Post-Doc: Networks of Exchange: Mobilities of Knowledge in a Globalized World

The Rutgers Center for Historical Analysis invites applications from all disciplines for post-doctoral resident fellowships to be held during the academic year of 2012-2013 from individuals working on topics related to “Networks of Exchange: Mobilities of Knowledge in a Globalized World.”
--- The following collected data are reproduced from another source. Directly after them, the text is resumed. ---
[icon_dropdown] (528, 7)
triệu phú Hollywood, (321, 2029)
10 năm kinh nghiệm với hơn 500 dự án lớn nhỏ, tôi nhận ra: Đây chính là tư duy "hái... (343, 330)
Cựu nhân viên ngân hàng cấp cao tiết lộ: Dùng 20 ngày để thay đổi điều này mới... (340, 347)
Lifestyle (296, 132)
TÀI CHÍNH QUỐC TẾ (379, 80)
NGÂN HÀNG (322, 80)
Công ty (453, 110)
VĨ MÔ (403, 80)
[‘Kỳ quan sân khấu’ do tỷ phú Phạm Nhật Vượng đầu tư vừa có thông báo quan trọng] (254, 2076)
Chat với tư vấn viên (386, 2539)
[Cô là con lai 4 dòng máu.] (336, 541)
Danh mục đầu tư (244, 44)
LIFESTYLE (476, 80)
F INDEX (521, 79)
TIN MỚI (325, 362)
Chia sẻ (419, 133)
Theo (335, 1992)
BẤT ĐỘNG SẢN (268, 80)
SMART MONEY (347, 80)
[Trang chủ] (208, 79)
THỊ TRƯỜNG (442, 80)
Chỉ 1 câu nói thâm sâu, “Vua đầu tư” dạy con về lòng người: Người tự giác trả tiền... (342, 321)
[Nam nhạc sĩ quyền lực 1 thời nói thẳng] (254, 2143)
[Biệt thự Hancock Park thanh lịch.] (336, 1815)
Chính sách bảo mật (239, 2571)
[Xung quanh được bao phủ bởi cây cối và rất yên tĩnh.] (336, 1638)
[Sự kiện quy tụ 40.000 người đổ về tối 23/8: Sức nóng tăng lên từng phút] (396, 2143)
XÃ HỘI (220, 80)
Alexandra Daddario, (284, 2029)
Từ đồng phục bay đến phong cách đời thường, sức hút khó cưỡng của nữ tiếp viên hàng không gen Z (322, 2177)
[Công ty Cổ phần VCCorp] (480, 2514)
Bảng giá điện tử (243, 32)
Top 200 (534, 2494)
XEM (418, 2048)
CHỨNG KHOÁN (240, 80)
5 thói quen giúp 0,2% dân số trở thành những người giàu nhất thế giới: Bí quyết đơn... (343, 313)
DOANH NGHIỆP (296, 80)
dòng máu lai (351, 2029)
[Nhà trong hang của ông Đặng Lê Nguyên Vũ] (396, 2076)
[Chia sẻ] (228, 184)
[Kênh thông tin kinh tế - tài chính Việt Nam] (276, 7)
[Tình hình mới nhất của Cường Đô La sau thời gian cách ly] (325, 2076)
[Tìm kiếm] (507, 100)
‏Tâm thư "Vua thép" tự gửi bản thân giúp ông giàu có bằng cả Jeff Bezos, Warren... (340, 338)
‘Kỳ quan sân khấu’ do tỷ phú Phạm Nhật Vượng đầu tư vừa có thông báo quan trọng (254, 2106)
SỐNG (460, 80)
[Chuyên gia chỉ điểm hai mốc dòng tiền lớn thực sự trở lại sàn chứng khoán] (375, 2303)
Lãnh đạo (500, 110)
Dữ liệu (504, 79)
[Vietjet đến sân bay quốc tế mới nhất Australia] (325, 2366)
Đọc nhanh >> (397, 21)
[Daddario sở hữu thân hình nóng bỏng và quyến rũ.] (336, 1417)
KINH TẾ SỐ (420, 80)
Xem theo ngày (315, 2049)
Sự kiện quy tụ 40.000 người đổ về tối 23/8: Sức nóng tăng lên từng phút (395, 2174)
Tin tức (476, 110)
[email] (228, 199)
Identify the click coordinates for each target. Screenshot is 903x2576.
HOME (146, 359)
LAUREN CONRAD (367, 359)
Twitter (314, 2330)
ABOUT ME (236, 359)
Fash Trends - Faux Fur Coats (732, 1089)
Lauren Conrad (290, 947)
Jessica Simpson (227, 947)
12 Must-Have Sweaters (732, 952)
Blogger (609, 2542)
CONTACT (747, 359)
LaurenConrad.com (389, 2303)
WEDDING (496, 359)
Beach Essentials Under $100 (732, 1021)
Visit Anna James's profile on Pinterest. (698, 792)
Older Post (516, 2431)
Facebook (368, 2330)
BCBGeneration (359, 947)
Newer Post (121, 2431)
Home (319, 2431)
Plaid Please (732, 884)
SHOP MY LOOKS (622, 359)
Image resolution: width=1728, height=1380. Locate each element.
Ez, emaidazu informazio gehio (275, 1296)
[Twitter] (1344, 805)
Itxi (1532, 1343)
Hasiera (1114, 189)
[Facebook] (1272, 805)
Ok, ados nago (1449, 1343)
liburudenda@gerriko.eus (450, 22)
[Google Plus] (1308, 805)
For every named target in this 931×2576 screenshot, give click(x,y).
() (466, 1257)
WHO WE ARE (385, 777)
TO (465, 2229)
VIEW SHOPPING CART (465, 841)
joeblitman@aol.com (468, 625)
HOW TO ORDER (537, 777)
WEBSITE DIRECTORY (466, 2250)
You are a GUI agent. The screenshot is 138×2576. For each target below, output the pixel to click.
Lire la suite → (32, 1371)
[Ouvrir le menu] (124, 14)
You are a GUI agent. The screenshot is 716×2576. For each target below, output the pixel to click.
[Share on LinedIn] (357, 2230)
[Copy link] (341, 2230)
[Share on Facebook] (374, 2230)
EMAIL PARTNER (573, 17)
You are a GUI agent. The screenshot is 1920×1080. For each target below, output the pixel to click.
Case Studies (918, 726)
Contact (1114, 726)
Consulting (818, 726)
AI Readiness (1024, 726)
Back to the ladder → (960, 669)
How have science, technology and medicine been shaped by global movement, and how has global movement been shaped by science, technology and medicine? This two-year seminar program explores the relationship between varieties of knowledge and practice centering on the natural world and the formation of networks that transcend single cultures, nations or regions. If we include Western Europe and North America but deny them the status of “centers,” and suspend judgment about what forms of knowledge should count as modern, western or scientific, what other stories emerge from world histories in which the production of knowledge points us to its multiple consequences? The concept of the network helps ground global histories as a series of connected, local interactions across distance, while exchange helps us understand such interactions through attention to differential power relations, unpredictable reciprocities, and multi-directional outcomes that are also political, economic and cultural in character. Specific attention will be paid to cross-cultural intermediaries; non-human environmental actors (plants, animals, objects, substances, technologies); long-distance and short-range relationships between political, commercial and other institutional entities; and the production and projection of images of global order. Applications are warmly invited from scholars across all disciplines, whose research actively engages with these questions.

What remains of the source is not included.